A word-for-word transcription of all the data is required.

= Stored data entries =
-*-

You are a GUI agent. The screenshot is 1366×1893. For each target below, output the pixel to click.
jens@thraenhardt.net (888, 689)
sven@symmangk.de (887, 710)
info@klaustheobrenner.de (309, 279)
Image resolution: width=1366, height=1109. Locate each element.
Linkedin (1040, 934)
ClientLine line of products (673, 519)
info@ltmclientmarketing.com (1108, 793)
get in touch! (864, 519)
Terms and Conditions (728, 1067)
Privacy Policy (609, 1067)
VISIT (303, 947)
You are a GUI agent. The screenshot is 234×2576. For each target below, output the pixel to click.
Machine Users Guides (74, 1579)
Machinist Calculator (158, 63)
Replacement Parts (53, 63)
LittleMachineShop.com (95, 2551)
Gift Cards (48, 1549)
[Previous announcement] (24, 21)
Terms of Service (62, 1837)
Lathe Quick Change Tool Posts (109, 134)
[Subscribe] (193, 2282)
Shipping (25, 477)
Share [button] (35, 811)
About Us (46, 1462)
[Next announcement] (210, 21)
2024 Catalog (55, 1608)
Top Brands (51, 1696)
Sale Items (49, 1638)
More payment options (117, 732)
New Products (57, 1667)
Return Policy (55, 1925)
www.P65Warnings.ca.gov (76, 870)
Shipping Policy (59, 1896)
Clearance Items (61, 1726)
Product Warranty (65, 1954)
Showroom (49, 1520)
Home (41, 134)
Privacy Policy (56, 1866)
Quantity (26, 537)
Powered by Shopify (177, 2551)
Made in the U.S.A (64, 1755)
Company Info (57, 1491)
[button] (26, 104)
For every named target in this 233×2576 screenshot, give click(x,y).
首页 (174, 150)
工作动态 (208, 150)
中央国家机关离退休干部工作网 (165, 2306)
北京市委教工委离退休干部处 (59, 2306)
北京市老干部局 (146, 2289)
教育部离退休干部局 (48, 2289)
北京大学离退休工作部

-*-

= OUTPUT FOR THIS TASK =
You are a GUI agent. The screenshot is 1366×1893. For each target below, output the pixel to click.
jens@thraenhardt.net (888, 689)
sven@symmangk.de (887, 710)
info@klaustheobrenner.de (309, 279)
Image resolution: width=1366, height=1109. Locate each element.
Linkedin (1040, 934)
ClientLine line of products (673, 519)
info@ltmclientmarketing.com (1108, 793)
get in touch! (864, 519)
Terms and Conditions (728, 1067)
Privacy Policy (609, 1067)
VISIT (303, 947)
You are a GUI agent. The screenshot is 234×2576. For each target below, output the pixel to click.
Machine Users Guides (74, 1579)
Machinist Calculator (158, 63)
Replacement Parts (53, 63)
LittleMachineShop.com (95, 2551)
Gift Cards (48, 1549)
[Previous announcement] (24, 21)
Terms of Service (62, 1837)
Lathe Quick Change Tool Posts (109, 134)
[Subscribe] (193, 2282)
Shipping (25, 477)
Share [button] (35, 811)
About Us (46, 1462)
[Next announcement] (210, 21)
2024 Catalog (55, 1608)
Top Brands (51, 1696)
Sale Items (49, 1638)
More payment options (117, 732)
New Products (57, 1667)
Return Policy (55, 1925)
www.P65Warnings.ca.gov (76, 870)
Shipping Policy (59, 1896)
Clearance Items (61, 1726)
Product Warranty (65, 1954)
Showroom (49, 1520)
Home (41, 134)
Privacy Policy (56, 1866)
Quantity (26, 537)
Powered by Shopify (177, 2551)
Made in the U.S.A (64, 1755)
Company Info (57, 1491)
[button] (26, 104)
For every named target in this 233×2576 screenshot, give click(x,y).
首页 (174, 150)
工作动态 (208, 150)
中央国家机关离退休干部工作网 (165, 2306)
北京市委教工委离退休干部处 (59, 2306)
北京市老干部局 (146, 2289)
教育部离退休干部局 (48, 2289)
北京大学离退休工作部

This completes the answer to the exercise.